>>>>

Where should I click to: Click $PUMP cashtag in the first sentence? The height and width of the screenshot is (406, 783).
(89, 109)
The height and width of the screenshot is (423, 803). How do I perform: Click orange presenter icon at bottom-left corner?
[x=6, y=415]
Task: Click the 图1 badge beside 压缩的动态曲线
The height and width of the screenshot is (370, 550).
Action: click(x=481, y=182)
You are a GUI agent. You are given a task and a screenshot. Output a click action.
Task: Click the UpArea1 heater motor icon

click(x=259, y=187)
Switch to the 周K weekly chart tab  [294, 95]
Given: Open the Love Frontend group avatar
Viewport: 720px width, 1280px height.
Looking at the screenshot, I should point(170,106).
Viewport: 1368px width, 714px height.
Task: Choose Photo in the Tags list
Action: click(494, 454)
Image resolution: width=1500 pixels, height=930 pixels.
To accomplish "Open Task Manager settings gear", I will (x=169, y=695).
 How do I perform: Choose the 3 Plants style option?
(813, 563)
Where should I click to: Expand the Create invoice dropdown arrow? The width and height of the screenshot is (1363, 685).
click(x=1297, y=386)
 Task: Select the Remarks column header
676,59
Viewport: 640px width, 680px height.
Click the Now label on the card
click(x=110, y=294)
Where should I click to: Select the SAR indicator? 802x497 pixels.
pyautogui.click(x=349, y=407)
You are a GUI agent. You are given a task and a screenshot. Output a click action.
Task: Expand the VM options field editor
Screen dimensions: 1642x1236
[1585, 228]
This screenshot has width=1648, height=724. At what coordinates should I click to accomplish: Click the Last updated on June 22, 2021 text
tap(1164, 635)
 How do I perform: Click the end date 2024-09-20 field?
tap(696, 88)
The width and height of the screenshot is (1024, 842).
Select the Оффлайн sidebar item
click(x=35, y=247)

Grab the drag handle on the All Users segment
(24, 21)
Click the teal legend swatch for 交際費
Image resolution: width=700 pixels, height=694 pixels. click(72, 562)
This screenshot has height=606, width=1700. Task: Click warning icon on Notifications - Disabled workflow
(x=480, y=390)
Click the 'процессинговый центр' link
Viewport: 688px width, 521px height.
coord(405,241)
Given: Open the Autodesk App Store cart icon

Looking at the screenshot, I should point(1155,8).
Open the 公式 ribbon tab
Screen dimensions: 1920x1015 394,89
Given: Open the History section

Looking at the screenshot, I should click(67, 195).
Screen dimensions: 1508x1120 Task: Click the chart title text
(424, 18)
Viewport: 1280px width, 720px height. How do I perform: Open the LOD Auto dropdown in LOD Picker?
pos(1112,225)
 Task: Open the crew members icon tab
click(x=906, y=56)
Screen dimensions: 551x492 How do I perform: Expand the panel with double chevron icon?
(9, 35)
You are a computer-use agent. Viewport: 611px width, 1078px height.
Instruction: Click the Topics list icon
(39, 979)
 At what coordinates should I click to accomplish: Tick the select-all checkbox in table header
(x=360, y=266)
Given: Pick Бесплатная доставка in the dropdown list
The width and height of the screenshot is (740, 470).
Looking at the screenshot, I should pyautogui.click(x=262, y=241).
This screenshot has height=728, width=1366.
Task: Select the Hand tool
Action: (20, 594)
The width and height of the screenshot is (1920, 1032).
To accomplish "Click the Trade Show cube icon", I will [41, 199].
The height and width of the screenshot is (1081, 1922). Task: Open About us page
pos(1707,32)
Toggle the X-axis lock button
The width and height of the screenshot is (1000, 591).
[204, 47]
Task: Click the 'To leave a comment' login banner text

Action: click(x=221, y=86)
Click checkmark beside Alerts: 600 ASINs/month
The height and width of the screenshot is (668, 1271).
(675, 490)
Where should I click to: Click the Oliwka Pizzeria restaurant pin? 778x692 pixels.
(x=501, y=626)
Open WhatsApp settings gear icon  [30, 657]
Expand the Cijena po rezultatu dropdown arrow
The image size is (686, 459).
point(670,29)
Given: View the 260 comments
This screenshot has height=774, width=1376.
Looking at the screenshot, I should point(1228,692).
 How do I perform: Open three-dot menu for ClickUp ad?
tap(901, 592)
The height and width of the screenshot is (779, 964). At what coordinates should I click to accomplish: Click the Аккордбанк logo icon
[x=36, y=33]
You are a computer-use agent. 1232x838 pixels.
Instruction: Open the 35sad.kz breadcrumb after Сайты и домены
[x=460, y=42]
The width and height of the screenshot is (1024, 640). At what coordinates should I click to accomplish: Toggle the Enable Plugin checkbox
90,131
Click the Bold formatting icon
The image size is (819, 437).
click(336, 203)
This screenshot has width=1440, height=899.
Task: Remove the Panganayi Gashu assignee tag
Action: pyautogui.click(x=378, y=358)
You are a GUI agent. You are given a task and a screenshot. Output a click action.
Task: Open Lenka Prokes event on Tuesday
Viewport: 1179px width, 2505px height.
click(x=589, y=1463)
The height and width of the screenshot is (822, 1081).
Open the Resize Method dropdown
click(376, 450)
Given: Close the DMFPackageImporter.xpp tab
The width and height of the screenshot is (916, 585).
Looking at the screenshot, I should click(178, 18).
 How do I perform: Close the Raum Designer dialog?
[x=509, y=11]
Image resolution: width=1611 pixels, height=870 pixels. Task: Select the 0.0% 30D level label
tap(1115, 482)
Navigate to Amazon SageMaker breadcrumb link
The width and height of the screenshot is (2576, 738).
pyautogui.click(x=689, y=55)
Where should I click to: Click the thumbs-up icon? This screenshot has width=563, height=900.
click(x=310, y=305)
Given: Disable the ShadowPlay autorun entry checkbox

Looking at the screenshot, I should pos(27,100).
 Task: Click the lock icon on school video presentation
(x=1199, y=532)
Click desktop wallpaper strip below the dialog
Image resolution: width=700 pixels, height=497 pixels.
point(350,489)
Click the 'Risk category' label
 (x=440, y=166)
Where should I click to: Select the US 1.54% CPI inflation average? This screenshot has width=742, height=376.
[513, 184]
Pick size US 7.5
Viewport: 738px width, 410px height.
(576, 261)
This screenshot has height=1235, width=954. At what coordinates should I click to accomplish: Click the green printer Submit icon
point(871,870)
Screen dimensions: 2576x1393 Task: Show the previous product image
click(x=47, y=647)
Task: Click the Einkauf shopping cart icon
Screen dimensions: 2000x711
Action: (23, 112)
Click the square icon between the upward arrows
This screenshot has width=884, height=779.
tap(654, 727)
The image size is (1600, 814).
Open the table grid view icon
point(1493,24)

<<<<

▸ WORK TASK: The first line of the listing above through the line containing "Given: Open the Love Frontend group avatar": print exactly that, both ends included.

▸ ANSWER BOX:
Where should I click to: Click $PUMP cashtag in the first sentence? The height and width of the screenshot is (406, 783).
(89, 109)
The height and width of the screenshot is (423, 803). How do I perform: Click orange presenter icon at bottom-left corner?
[x=6, y=415]
Task: Click the 图1 badge beside 压缩的动态曲线
The height and width of the screenshot is (370, 550).
Action: click(x=481, y=182)
You are a GUI agent. You are given a task and a screenshot. Output a click action.
Task: Click the UpArea1 heater motor icon

click(x=259, y=187)
Switch to the 周K weekly chart tab  [294, 95]
Given: Open the Love Frontend group avatar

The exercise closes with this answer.